• **Exercise**
All lines in the records that carry the string "computer" are to be shown.

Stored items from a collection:
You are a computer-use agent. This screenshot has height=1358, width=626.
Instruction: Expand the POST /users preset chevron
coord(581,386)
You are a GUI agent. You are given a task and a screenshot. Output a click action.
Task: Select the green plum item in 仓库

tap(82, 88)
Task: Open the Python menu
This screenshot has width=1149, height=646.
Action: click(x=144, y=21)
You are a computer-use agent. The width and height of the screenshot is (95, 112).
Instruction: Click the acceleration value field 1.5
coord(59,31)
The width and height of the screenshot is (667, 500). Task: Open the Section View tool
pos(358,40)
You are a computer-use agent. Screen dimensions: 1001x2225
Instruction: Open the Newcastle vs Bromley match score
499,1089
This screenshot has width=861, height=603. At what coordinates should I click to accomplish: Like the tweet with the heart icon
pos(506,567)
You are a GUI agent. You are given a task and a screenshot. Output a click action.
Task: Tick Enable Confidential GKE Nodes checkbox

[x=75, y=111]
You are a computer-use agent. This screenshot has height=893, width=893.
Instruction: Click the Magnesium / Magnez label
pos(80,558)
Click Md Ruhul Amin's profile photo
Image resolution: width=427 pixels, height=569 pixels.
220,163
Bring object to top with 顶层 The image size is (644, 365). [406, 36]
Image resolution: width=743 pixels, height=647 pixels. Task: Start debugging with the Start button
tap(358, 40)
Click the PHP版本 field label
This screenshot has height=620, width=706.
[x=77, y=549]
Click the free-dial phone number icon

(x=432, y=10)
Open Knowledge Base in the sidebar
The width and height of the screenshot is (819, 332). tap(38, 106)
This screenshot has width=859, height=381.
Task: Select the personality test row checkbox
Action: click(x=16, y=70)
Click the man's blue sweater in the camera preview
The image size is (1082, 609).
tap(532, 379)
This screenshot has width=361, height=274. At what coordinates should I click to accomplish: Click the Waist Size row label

• **Answer section**
You are a computer-use agent. This screenshot has height=1358, width=626.
You are a computer-use agent. The width and height of the screenshot is (95, 112).
You are a computer-use agent. Screen dimensions: 1001x2225
You are a computer-use agent. This screenshot has height=893, width=893.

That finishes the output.